According to Training Industry, in 2015 the global training market was estimated to be worth approximately $355.6 Billion. A staggering number. To deliver that training, of course, you need trainers, and a recent Bersin survey showed an average ratio of 7.1 trainers to 1000 staff. It doesn’t take a maths genius to work out, globally, that would equate to a lot of trainers! I’m sure we have all experienced both ends of the spectrum when it comes to training quality – engaging enigmatic trainers all the way through to boring, monotone works as well as sedative trainers, the range in quality is just as staggering as the global training spend. If your online learning is just your PowerPoint deck from the classroom course with a few minor tweaks you need to think again – it’s very much a false economy.

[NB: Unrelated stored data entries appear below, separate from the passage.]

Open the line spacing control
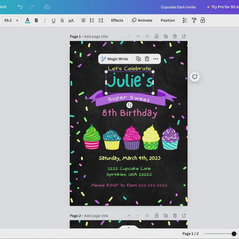This screenshot has height=239, width=239. pyautogui.click(x=101, y=20)
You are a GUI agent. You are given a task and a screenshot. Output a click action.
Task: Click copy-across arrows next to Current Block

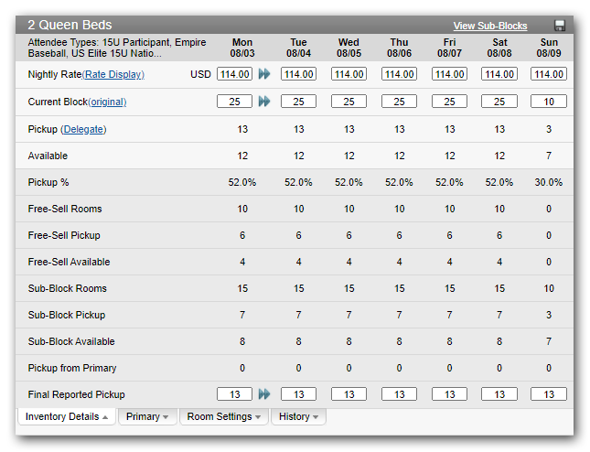pos(264,102)
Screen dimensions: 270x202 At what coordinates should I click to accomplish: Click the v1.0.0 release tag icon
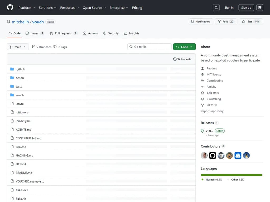(203, 131)
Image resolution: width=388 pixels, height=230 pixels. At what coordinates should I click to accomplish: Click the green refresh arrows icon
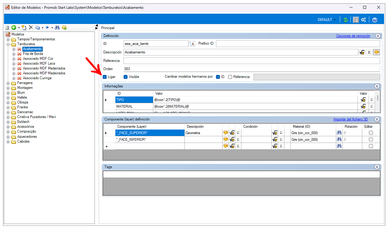[x=346, y=20]
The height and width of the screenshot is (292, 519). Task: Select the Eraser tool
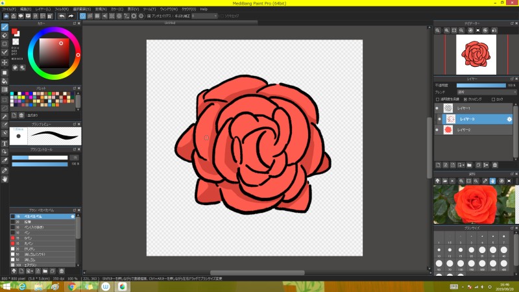(5, 36)
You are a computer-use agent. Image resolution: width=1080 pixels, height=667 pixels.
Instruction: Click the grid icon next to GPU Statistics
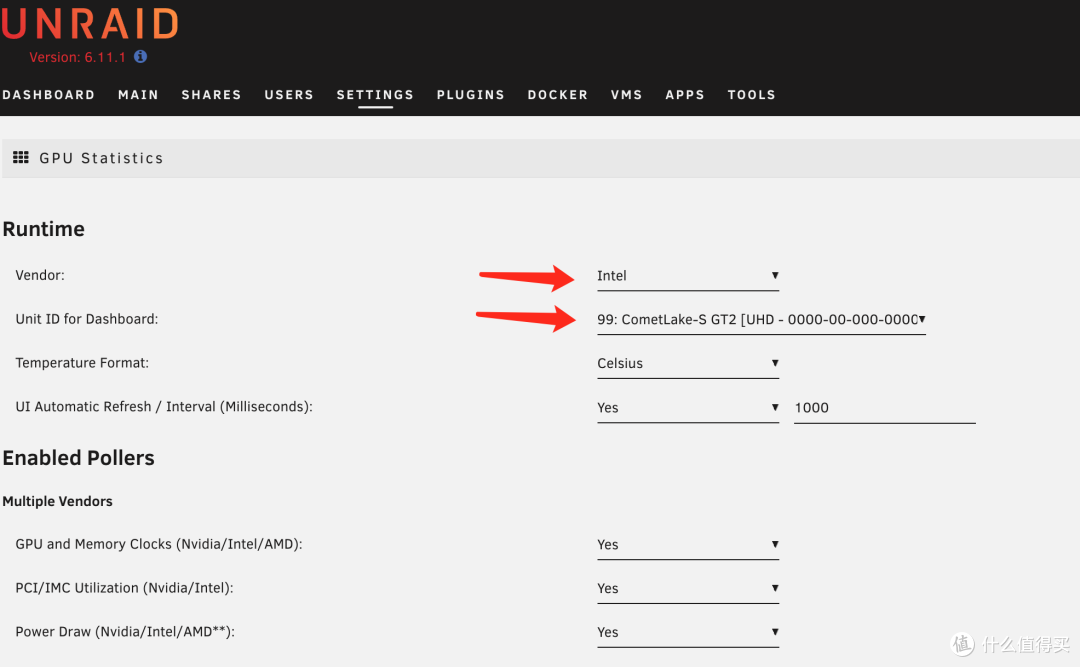(x=20, y=157)

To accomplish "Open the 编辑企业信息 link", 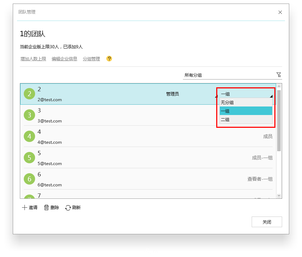I will point(65,59).
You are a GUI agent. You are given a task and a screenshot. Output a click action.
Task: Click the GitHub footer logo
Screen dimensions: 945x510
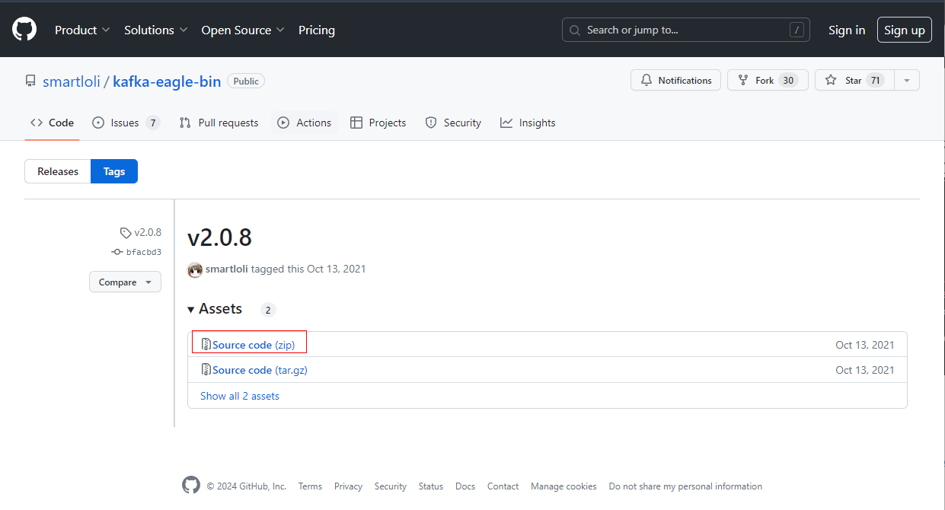coord(191,486)
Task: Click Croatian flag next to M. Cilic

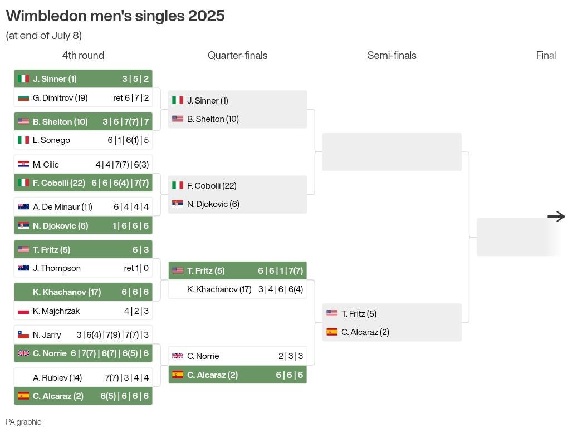Action: [23, 164]
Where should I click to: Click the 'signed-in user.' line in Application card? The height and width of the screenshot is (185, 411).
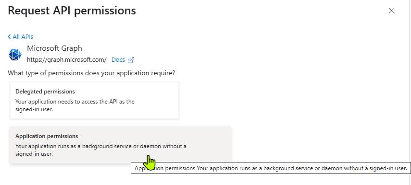pos(34,154)
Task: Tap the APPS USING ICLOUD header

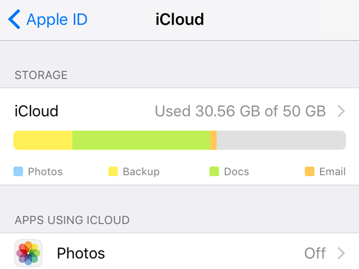Action: [72, 220]
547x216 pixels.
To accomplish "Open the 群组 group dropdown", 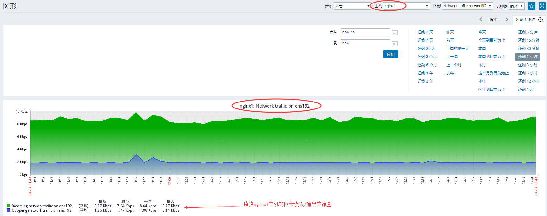I will point(352,6).
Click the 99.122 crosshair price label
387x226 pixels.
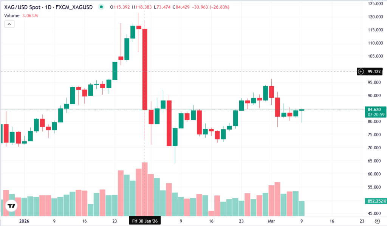click(x=375, y=71)
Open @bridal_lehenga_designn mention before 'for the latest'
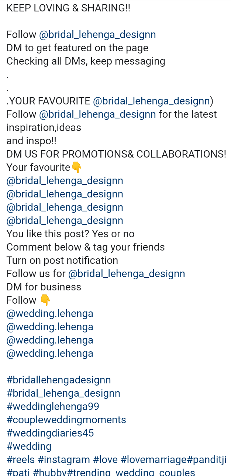Viewport: 231px width, 476px height. click(x=97, y=114)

What if you could take your best trainer, the one who always gets results and give everyone in your organisation that same experience? That’s what you can do with online learning, and that is what we do with the Serious Games we produce. We always look for the best, most engaging trainer and weave their nuances, their stories, their techniques into the narratives we produce.

In every job that must be done, there is an element of fun. You find the fun and – snap – the job’s a game!” Mary Poppins, gamification pioneer.

 

Online learning is cost-effective.

We hear it time and again that online learning is cost-effective, and by now I think we know that online delivery is bound to have a lower price point to classroom training. However what I’d like to explore here is the cost of not training, of not investing in your workforce. Shift elearning reported that on average organisations with 100-500 employees only receive 6 minutes of training every 6 months and that 74% or workers felt that they were not reaching their full potential. These figures are astounding given the size and scope of the global training market that was reported by Training Industry above. It seems, despite the availability of training, companies are not investing in the right solutions for the right employees. In other words, businesses are not getting their monies worth.

We could ponder this point for a while but I would put money on it partly being related to the change in the demographics of the workforce, with the influx of millennials; a less static, movable workforce for whom a job for life is just ancient history. Online learning fits their ethos, it fits their needs well. In a world where we can search Google for pretty much anything, corporate L&D needs to catch up. The way I see it, moving more of your training to effective online learning techniques is a way of future-proofing the success of your organisation.

If you think education is expensive, try estimating the cost of ignorance.”
— Howard Gardner

So, yes, you can learn project management skills effectively online.

Online learning, especially serious games allow us to practice safely and fail as many times as we need to in order to learn the valuable lessons. Online learning can be enjoyable and engaging and if designed well appeals to the natural way in which our brains work in a cost effective way. What more could you want?